Given request 1:
According to the excerpt on the primary dealers' rate outlook, what risks to the outlook did the dealers name? List each one.
Given request 2:
Return a passage from the excerpt on the primary dealers' rate outlook, starting at the words "The pace of rate" and ending after "U.S. business investment.".

# START OF Excerpt provided

Wall Street banks, however, were not raising their own estimates for future hikes just yet, and none of them see another increase before the second quarter of 2017.
The 18 primary dealers who participated in the poll forecast the federal funds rate midpoint at the end of the second quarter to rise to 0.88 percent and to 1.13 percent by year end. That forecast was unchanged from a Reuters poll conducted in early October and compares with the FOMC's own projection of 1.13 percent.
"This (statement) feels like we are going to get some more rate hikes next year with possible fiscal stimulus coming down the pipe. But we just don't know what they are. We have no details," said Justin Lederer, Treasury strategist at Cantor Fitzgerald in New York.
The pace of rate hikes could accelerate next year, with a median forecast among 16 respondents for the rate to reach 1.76 percent by the end of 2018.
Poll participants did, however, estimate close to a 50 percent chance that the pace of hikes from here could proceed at a faster rate than currently anticipated.
Turning to the implementation of Trump's economic agenda, 12 of 15 dealers see his still-to-be-defined stimulus plans as likely to boost or significantly boost U.S. business investment.
Trump's still-evolving trade policies, meanwhile, stand out as the greatest risk to the outlook in the eyes of the primary dealers. Nine of 17 said they viewed trade policy as a potential headwind, while five cited fiscal policy as the biggest risk and another two said a stronger dollar could up-end the outlook.

# END OF Excerpt provided
# START OF Extracted entries

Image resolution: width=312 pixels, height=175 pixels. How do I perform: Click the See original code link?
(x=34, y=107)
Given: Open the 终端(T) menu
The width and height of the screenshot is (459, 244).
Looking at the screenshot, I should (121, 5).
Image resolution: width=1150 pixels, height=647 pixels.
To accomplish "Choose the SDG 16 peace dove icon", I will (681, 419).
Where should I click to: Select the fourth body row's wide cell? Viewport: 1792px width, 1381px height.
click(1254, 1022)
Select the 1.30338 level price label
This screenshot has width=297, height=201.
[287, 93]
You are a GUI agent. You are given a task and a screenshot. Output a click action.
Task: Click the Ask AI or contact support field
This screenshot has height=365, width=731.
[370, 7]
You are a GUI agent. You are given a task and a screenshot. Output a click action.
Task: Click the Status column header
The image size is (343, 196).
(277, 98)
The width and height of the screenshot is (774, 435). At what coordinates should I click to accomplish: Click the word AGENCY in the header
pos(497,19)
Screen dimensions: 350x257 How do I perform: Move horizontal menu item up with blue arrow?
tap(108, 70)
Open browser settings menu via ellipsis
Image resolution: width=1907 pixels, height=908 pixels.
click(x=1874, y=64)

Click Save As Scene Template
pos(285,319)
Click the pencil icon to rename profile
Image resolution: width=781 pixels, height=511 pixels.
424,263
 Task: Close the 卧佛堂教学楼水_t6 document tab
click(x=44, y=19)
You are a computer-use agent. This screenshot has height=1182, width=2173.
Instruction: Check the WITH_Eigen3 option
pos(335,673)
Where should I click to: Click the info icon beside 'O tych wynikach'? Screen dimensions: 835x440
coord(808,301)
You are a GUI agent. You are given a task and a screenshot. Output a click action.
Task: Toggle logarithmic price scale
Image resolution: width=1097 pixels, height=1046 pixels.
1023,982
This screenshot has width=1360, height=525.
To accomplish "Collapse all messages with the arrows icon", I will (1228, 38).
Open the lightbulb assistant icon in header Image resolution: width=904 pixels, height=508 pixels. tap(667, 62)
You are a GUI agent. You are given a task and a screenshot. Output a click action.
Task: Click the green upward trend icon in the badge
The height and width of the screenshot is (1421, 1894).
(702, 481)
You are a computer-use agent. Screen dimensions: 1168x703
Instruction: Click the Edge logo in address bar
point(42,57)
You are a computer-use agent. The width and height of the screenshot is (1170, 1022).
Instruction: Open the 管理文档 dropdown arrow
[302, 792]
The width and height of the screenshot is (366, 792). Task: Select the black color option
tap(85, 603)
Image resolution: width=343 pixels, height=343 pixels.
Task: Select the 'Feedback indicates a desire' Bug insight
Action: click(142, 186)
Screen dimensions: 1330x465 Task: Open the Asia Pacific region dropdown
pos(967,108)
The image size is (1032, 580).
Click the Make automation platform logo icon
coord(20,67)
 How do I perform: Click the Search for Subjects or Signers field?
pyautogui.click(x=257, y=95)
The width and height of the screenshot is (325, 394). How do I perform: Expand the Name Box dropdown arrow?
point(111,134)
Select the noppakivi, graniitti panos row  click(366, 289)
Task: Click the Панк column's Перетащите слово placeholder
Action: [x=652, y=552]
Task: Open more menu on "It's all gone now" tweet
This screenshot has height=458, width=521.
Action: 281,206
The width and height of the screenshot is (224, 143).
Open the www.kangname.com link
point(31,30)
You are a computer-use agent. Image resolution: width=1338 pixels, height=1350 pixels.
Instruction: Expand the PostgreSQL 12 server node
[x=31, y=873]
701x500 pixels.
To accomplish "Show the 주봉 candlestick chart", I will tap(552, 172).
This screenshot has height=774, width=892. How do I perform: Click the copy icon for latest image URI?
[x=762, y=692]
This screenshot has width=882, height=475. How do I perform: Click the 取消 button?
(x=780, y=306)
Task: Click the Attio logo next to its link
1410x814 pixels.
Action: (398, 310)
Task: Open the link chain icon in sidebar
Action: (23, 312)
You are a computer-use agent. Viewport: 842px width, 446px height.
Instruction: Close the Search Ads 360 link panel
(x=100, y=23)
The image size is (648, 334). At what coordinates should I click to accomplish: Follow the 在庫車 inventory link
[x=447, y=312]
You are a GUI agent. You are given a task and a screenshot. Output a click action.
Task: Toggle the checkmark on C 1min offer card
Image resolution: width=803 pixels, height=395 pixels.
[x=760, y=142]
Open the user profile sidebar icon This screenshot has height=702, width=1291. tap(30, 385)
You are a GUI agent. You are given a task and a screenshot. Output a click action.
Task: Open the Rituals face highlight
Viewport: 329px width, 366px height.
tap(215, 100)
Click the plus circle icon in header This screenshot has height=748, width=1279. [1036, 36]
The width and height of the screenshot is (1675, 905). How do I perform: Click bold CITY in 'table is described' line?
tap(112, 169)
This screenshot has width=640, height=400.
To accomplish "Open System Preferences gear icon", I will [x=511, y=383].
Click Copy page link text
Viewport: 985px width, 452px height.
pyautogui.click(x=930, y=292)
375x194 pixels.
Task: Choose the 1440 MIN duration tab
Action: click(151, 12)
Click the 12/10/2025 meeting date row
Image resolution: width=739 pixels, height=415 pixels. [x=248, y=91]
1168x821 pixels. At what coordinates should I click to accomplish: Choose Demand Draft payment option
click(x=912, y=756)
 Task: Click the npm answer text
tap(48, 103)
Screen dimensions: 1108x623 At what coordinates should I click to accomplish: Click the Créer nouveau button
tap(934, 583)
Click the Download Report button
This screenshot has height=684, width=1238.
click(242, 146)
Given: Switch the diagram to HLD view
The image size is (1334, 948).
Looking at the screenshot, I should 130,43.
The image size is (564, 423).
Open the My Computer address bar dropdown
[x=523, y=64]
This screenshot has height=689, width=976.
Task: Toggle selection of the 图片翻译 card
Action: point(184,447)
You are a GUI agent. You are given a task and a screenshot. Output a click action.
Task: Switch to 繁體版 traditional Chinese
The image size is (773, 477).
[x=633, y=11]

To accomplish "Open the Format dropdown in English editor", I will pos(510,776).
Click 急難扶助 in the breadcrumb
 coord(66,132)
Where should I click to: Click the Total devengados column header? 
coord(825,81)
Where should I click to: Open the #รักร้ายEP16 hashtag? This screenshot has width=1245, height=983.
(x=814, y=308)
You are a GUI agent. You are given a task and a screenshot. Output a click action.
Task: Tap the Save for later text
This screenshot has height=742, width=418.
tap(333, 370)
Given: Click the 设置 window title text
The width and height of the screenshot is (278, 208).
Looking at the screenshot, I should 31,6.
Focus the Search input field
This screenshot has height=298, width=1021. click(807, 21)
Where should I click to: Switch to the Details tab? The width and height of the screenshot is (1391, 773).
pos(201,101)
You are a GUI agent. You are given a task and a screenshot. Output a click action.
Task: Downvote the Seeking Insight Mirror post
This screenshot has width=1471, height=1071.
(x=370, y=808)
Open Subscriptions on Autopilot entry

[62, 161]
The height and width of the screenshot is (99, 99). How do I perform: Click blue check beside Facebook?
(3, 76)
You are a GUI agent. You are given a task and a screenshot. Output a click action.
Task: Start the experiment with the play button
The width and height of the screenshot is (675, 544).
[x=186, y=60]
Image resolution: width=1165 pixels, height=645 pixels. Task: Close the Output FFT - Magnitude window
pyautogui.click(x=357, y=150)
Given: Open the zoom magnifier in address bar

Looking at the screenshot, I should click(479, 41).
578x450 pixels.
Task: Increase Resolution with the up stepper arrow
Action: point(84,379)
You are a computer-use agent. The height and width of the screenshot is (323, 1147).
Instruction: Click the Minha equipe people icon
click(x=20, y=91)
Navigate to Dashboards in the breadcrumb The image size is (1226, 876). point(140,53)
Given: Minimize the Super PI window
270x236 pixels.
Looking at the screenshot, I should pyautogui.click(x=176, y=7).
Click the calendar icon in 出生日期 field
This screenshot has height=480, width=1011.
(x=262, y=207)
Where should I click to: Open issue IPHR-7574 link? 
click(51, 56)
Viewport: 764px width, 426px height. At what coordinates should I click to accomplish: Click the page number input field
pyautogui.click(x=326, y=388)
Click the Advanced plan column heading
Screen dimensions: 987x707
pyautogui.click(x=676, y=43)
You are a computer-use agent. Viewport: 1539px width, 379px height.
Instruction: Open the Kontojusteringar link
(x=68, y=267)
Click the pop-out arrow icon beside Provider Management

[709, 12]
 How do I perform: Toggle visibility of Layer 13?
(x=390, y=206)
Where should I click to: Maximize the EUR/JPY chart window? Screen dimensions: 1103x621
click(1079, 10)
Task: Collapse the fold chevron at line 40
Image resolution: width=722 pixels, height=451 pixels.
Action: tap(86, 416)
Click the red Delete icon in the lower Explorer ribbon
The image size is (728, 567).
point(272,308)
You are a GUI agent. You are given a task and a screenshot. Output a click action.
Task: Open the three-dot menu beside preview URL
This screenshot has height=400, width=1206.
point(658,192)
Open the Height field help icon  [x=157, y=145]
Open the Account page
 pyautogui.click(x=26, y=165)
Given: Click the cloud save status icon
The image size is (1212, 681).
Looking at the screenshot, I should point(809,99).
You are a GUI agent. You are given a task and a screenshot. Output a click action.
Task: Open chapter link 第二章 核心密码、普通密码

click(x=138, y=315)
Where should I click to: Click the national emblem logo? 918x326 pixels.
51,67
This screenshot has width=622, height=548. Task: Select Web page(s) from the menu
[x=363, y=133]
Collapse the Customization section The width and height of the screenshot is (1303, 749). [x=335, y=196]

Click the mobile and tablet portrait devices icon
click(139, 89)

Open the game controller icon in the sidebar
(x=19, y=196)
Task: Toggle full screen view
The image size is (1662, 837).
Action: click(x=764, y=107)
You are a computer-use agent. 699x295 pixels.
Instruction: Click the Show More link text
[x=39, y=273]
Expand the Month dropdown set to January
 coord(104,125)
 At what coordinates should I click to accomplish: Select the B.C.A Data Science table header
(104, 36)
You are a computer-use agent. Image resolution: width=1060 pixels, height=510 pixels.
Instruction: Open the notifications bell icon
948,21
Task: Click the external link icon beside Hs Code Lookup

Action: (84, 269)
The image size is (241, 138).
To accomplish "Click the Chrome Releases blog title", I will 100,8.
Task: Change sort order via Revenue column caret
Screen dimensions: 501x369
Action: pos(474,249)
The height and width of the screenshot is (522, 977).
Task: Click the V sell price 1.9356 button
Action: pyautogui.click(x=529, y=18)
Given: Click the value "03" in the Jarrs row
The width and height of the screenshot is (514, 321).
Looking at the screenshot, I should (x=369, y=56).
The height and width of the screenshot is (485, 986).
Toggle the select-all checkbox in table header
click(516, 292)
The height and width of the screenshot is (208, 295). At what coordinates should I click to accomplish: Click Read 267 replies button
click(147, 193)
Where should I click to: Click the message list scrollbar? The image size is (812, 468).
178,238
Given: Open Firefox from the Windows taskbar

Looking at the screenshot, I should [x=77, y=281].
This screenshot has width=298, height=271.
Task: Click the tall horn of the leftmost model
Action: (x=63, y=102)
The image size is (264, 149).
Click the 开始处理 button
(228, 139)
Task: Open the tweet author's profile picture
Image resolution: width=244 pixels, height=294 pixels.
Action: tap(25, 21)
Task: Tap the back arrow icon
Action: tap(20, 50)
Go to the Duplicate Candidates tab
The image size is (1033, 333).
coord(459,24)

# END OF Extracted entries

Exercise response 1:
- Trade policy (cited by nine of 17 dealers)
- Fiscal policy (cited by five)
- A stronger dollar (cited by two)

Exercise response 2:
The pace of rate hikes could accelerate next year, with a median forecast among 16 respondents for the rate to reach 1.76 percent by the end of 2018.
Poll participants did, however, estimate close to a 50 percent chance that the pace of hikes from here could proceed at a faster rate than currently anticipated.
Turning to the implementation of Trump's economic agenda, 12 of 15 dealers see his still-to-be-defined stimulus plans as likely to boost or significantly boost U.S. business investment.